## Document text
===

The Executive is in the initial stages of this work and consultancy spend to date is €72,000.
“When we have established the right measures, we will run a public trust and confidence survey to give us a benchmark so we can track and measure our progress over the coming years,” a spokesperson informed the Medical Independent.
“Using research findings we will be working with our colleagues and patient representatives to identify areas where we need to take actions. By the end of this year, we aim to develop a trust and confidence action plan for the HSE.”
The HSE’s spokesperson outlined that, in 2018, the Minister for Health identified priorities for the new board. One of the priorities was to develop a plan for building public trust and confidence in the HSE and wider health service.
“The HSE board has asked the communications division to work with our colleagues and patient representatives to develop a strategy to build trust and confidence in the HSE.”
Research indicates that trust in an organisation “shapes future behaviour and actions towards it”.
“This is particularly important for the health service. If people have trust and confidence in their health service, they will use its services – for example they will attend for screening, diagnosis, and treatment. This will contribute significantly to population health and wellbeing.

===

## Material shown

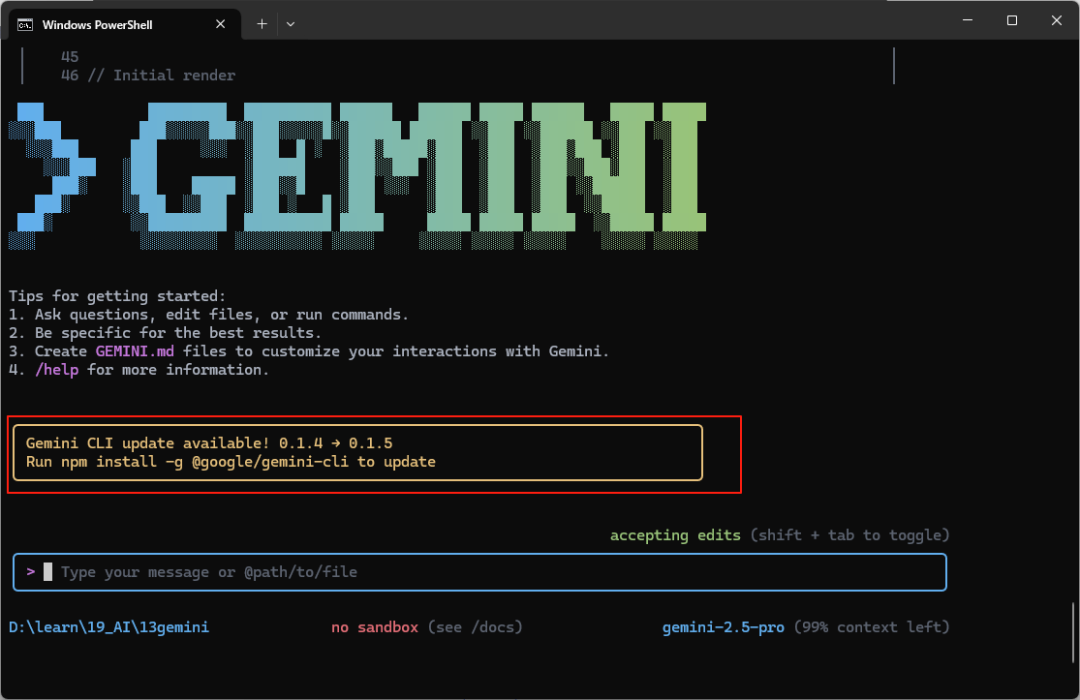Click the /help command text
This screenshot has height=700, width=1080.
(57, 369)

===

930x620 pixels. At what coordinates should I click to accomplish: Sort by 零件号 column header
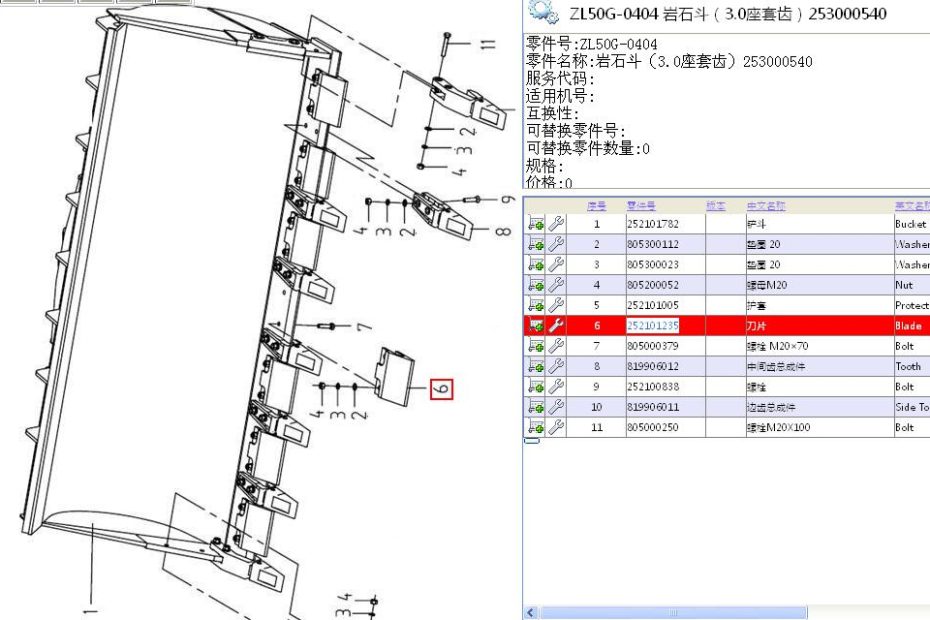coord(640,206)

===

## Exercise set
A. In the passage on the HSE's trust and confidence strategy, how much has the Executive spent on consultancy so far?
B. Pick up the passage on the HSE's trust and confidence strategy after its final sentence and write a few more sentences in the same style.

## Results of the tasks
A. €72,000

B.
“So we are therefore working to identify what drives and inhibits trust and confidence, how we can regularly measure the levels of trust and confidence and what actions we should take to retain and earn it. This work will support the delivery of the HSE’s corporate plan.”
According to a PowerPoint on the initiative, presented to the board in February, trust and confidence in the health service is also necessary to obtain political backing.
“[Trust and confidence] have an impact on all of our stakeholders, for example those in the political system who are making the crucial decisions to provide the funding and the political will required to drive health service reform. It will therefore help further improve the health service.”
Research showed that trust in the Irish public health service was being maintained, with one in-three people continuing to have a high level of trust, according to the presentation. The percentage expressing a high level of trust had risen
from 16 per cent in February 2020 to 32 per cent in January 2021.
According to the HSE, as of June, public trust levels in the health service were “steady”, with 30 per cent of people reporting high trust levels.